Als vor einem Jahr Protokoll-Altmeister Erhard Grom den Staffelstab niederlegte, fragten sich wohl viele: Wie wird das werden? Ein Jahr danach zeigt der Gonsenheimer Carneval Verein: die Zukunft der Fastnacht ist wahrlich weiblich. Selten hat es wohl in einer  regulären Fastnachtssitzung so viel Frauenpower auf der Bühne gegeben. Und die sind endlich auch zuständig für beißende Politik-Kritik, dazu gibt’s viel Schwung und närrischen Nonsens mit Papageien, Märchenerzählern und modernen Algorithmen. Der Zauber der Mainzer Fastnacht – hier

Sängerin Laura Heinz im Fokus der Kamera: Die "Seveneleven" des GCV wurde live ins Netz gestreamed. - Foto: gik
Sängerin Laura Heinz im Fokus der Kamera: Die „Seveneleven“ des GCV wurde live ins Netz gestreamed. – Foto: gik

„Wer braucht schon das World Wide Web?“ fragt Laura Heinz gleich zu Beginn der Sitzung: „Wir haben einen Ort, wo sich jeder kennt – wir treffen uns bei Weck, Worscht, Woi!“ Damit ist der Ton für die Sitzung des Gonsenheimer Carneval-Vereins gesetzt: Man geht auf närrische Kneipentour, und bei der herrschen Miteinander und Toleranz. „An Fassenacht in Mainz am Rhein, kannst du Hexe oder Clown sein“, spricht die Protokollerin Chrissy Grom: „Sei, was Du willst, s‘ ist einerlei, Hauptsach‘ ist, Du hast Spaß dabei. Denn ein Zauber wirkt die Fassenacht, ein Zauber, der uns mutig macht: Neues unbeschwert zu wagen.“

Ja, der Zauber der Fastnacht, er entfaltet sich an diesem Abend wieder einmal mit voller Macht. Gut gelaunt und mit herrlich viel närrischem Nonsens geht es höchst schwungvoll durch den Abend – tatsächlich ist dies die „Seveneleven“-Sitzung des GCV, und bei der sind vier Stunden komprimierte Sitzungsfreude angesagt, ohne Pause, dafür mit Livestream ins Netz. Das hohe Tempo tut der Sitzung gut, die Pause vermisst man eigentlich gar nicht – überhaupt geht der Trend in der Mainzer Fastnacht generell zu „kurz & knackig“ anstatt sechsstündigem Sitzungsmarathon.

- Werbung -
Werben auf Mainz&

Frauenpower in der Bütt: Grandioser Einstand der Protokollerin Grom

„Do I have Yout attention“ fragen da die Harlekine vom GCV Ballett, und man kann nur sagen: Bei so viel peppiger Tanzperformance mit wunderschönen Kostümen – in jedem Fall. Da ist es bereits 20.00 Uhr, und die erste Stunde der Sitzung vorbei – und auf der Bühne haben bislang nur Frauen gestanden. Denn auf Laura Heinz folgte Christina Grom als erste Protokollerin bei einem der großen Mainzer Fastnachtsvereine. Dass die Tochter Vater Erhard Grom im Amt beerben würde, war 2024 angekündigt worden, die ganz andere Frage war: Wie würde es werden?

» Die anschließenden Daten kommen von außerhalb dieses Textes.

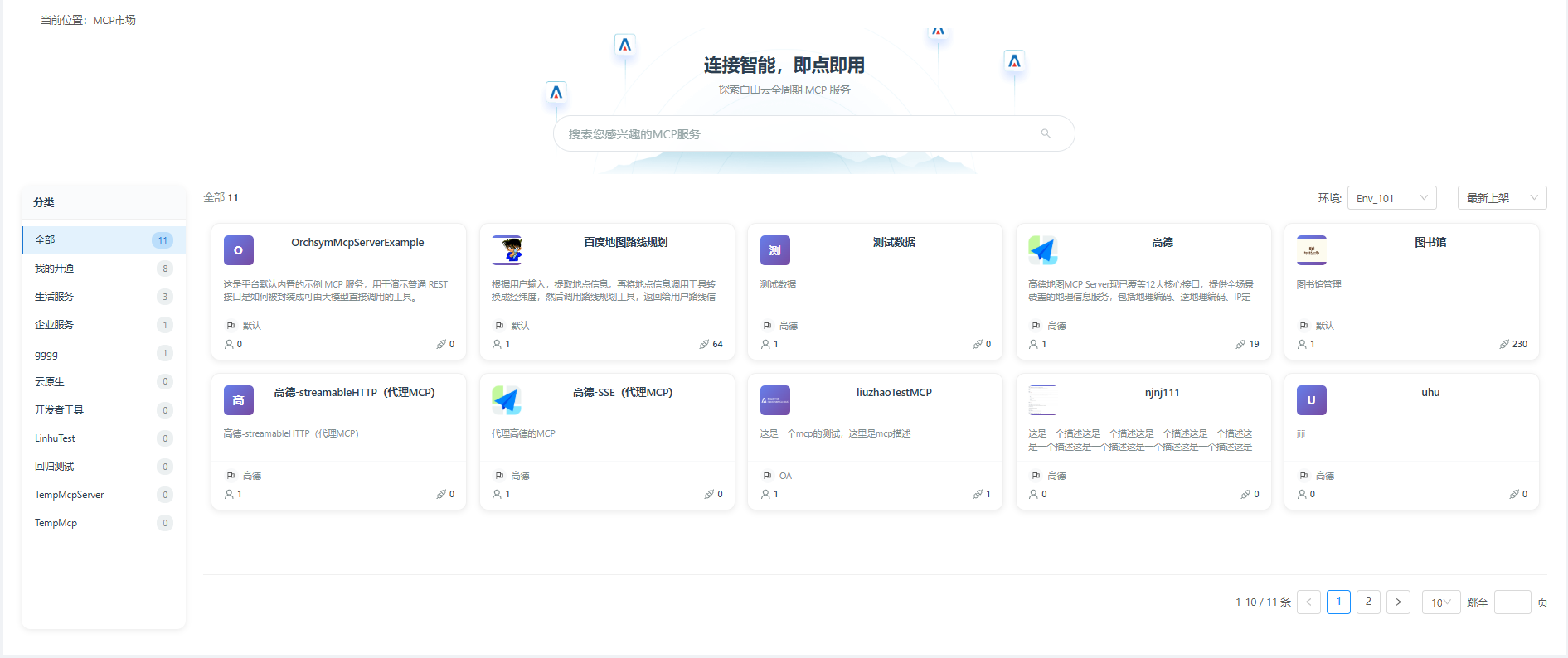Click the liuzhaoTestMCP card icon
Image resolution: width=1568 pixels, height=658 pixels.
[x=774, y=400]
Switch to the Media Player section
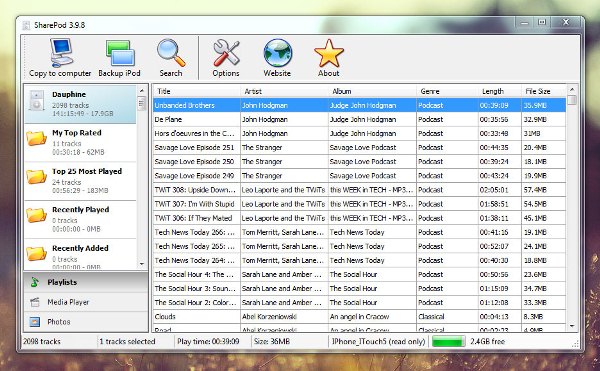600x371 pixels. pos(86,302)
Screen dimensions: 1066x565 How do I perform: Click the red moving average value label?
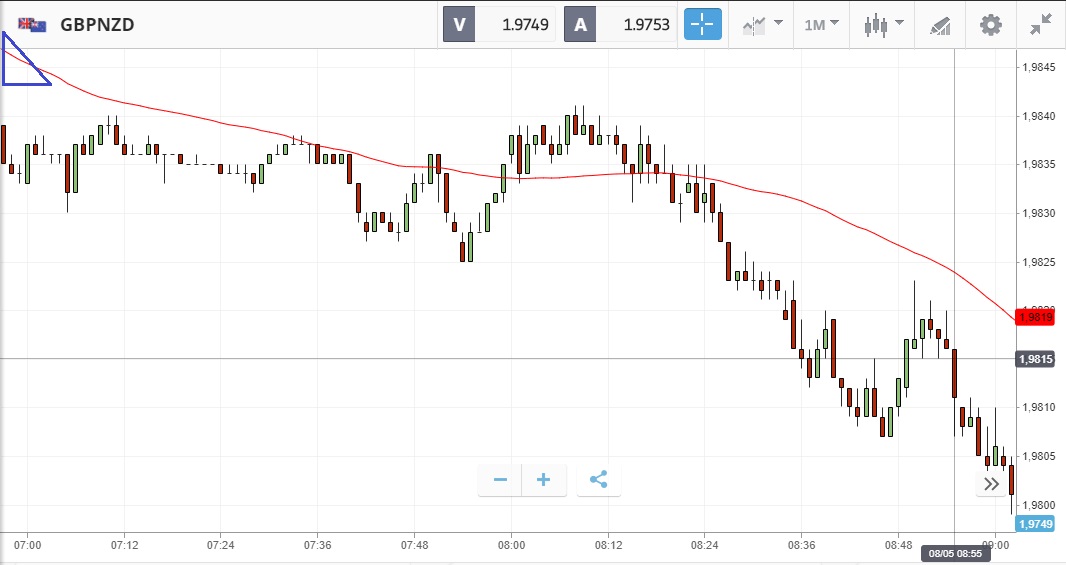pos(1034,317)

Christina Grom spielt in ihrer ersten Saison als Protokollerin beim GCV gleich groß auf: Chapeau! - Foto: gik
Christina Grom spielt in ihrer ersten Saison als Protokollerin beim GCV gleich groß auf: Chapeau! – Foto: gik

Die Kurzfassung lautet: grandios. Christina Grom teilt so gekonnt und mit schwungvollen Reimen in alle Himmelsrichtungen aus, als hätte sie nie etwas anderes gemacht. „Den Olaf gibts, nur merkt’s man nicht“, konstatiert die Protokollerin trocken, und zu FDP-Chef Christian Lindner heißt es geradezu prophetisch „Mit drei Prozent schickt bundesweit, das Volk ihn dann in Elternzeit“ – das war zwei Wochen vor der Bundestagswahl.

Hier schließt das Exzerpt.